Text shown.
>>>>

> Mirabelle in production

Mirabelle in production

Warning: Mirabelle is for now not ready for production, it’s still alpha software.

Is section is about the Mirabelle streams guarantees, Mirabelle use cases, fault tolerance and the metrics exposed by Mirabelle.

Streams guarantees and performances

Like in Riemann, Mirabelle acknowledges events. Behaviors describe in this section of the Riemann documentation are also true for Mirabelle (note that a couple of stuff, like some metrics, are renamed/a bit different in Mirabelle).

it’s up to you to use (or not) asynchronous queues if you want to.

Although Mirabelle supports receiving events on its HTTP server, please use the TCP/protobuf one if possible: performances will be way better.

Use cases

Streams in Mirabelle can be either configured in configuration files or using the API.

As explained in this section of the documentation, events received by the Mirabelle TCP server will go by default into streams which have the tag :default. If you pass the stream attribute to an event, the event will be routed into the specified stream.

For example, if I sent to the Mirabelle TCP server this event:

{:host "foo"

<<<<

Data provided.
>>>>

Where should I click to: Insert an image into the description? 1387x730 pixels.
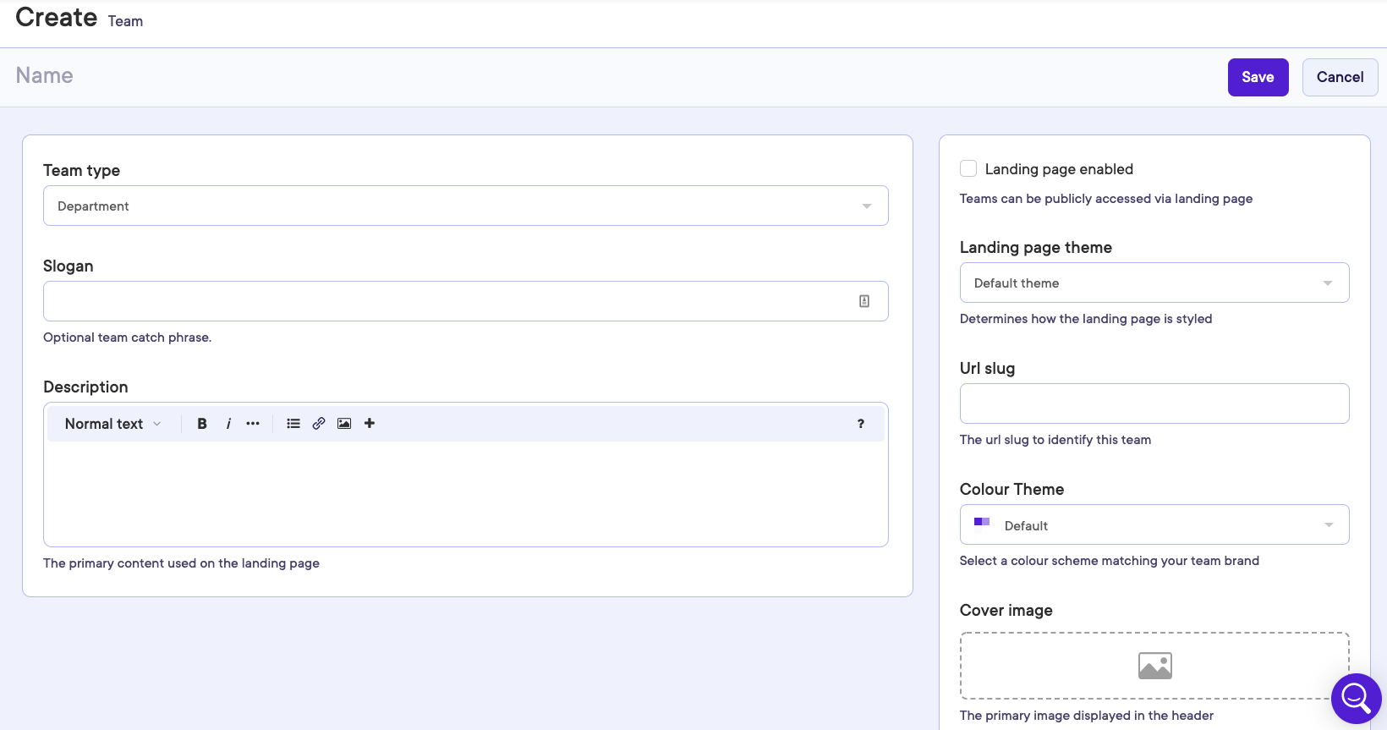coord(344,424)
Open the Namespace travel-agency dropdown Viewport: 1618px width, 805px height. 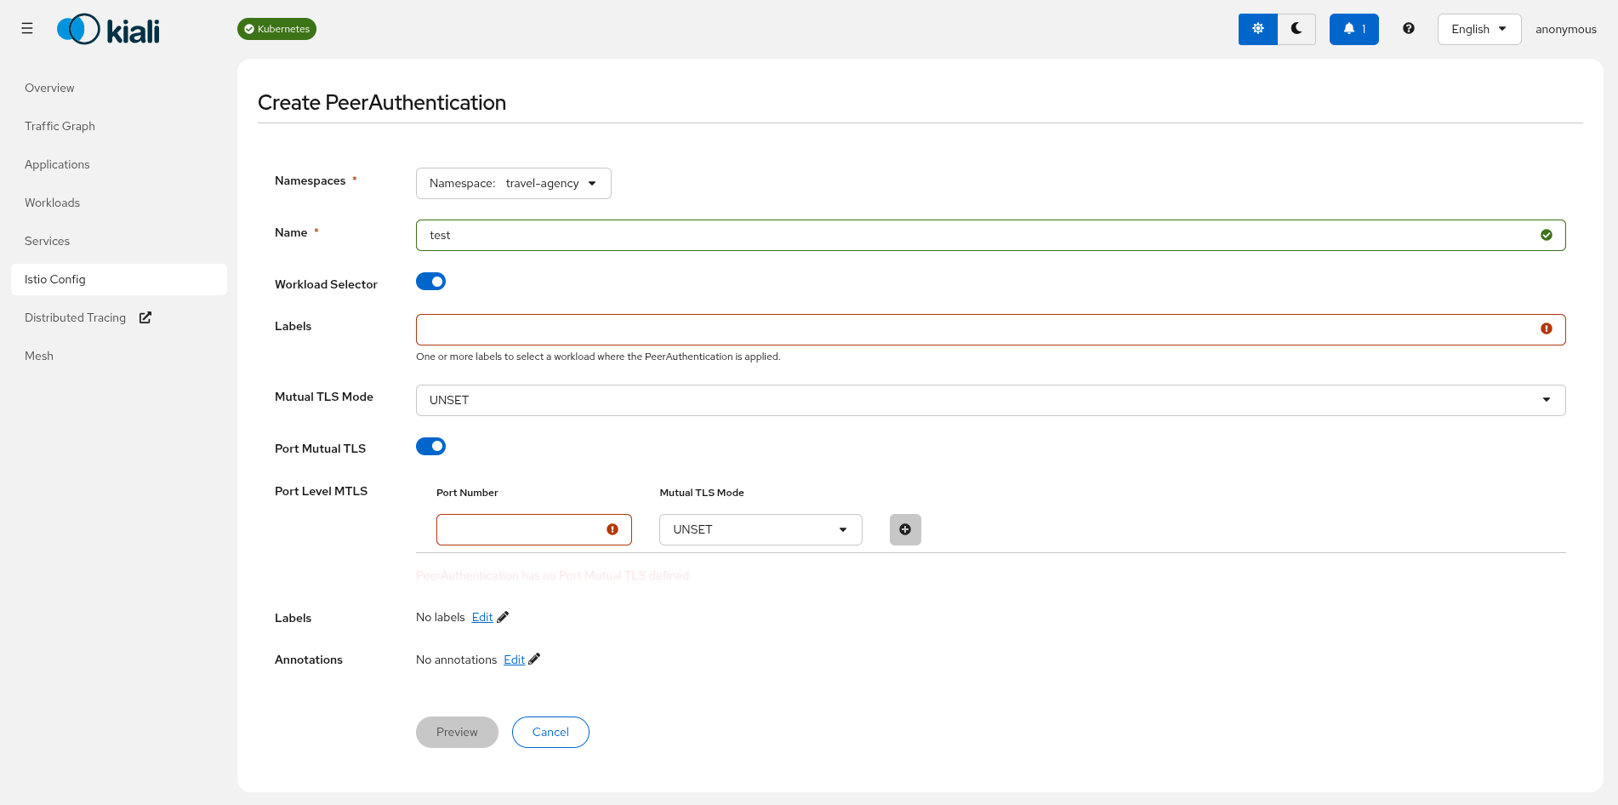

<<<<

Task description. Reproduce the Mirabelle in production text word for word, from its first line to its last.

Output for this task.
> Mirabelle in production

Mirabelle in production

Warning: Mirabelle is for now not ready for production, it’s still alpha software.

Is section is about the Mirabelle streams guarantees, Mirabelle use cases, fault tolerance and the metrics exposed by Mirabelle.

Streams guarantees and performances

Like in Riemann, Mirabelle acknowledges events. Behaviors describe in this section of the Riemann documentation are also true for Mirabelle (note that a couple of stuff, like some metrics, are renamed/a bit different in Mirabelle).

it’s up to you to use (or not) asynchronous queues if you want to.

Although Mirabelle supports receiving events on its HTTP server, please use the TCP/protobuf one if possible: performances will be way better.

Use cases

Streams in Mirabelle can be either configured in configuration files or using the API.

As explained in this section of the documentation, events received by the Mirabelle TCP server will go by default into streams which have the tag :default. If you pass the stream attribute to an event, the event will be routed into the specified stream.

For example, if I sent to the Mirabelle TCP server this event:

{:host "foo"